35 Gegen diese Pflicht, die Risiken und Gefahren abzuwägen, wurde vom Veranstalter nicht verstoßen, als er das Stage-Dive zwar nicht im
offiziellen Programm ausdrücklich ankündigte, es den Teilnehmern aber auch nicht verwehrte. Auf dem Video war zu erkennen, dass der Kläger
mit einem Überschlag, also mit einem Salto, von der Bühne in die Menge sprang - jedenfalls bei seinem ersten Sprung. Die Jugendleiterin, die
seine ersten drei Sprünge mitverfolgt hatte, gelangte jedenfalls zu der Erkenntnis, die körperliche Gewandtheit des Klägers sei so groß und das
allgemeine Verletzungsrisiko so gering, dass man ihm auch weitere Sprünge freistellen sollte.
36 Hinzukommt, dass der Kläger das beim Stage-Diving ohnehin schon bestehende Verletzungsrisiko noch gesteigert hat.

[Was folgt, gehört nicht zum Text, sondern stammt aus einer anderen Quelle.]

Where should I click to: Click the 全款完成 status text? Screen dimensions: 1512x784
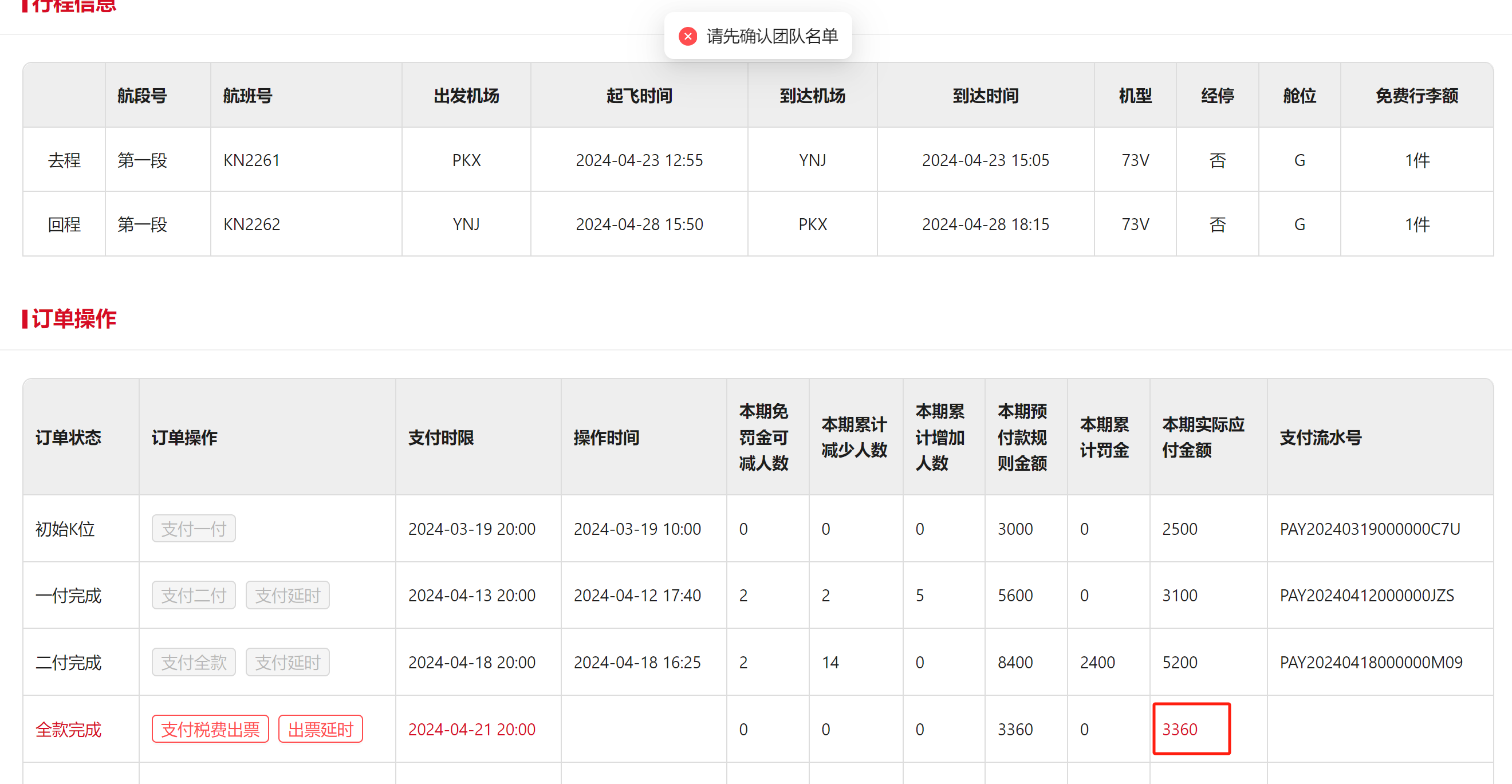pos(68,729)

Er hat sich nämlich - wie
das Video belegt - nicht lediglich von der Bühne auf die Zuhörer fallen lassen, sondern er hat für seinen Sprung in dem Sinne noch "Anlauf"
genommen, dass er sich aus gebeugten Knien abgeschnellt und dadurch noch zusätzlich "Schwung" gewonnen hat.
III.
37 Die prozessualen Nebenentscheidungen beruhen auf §§ 91, 709, 108 ZPO.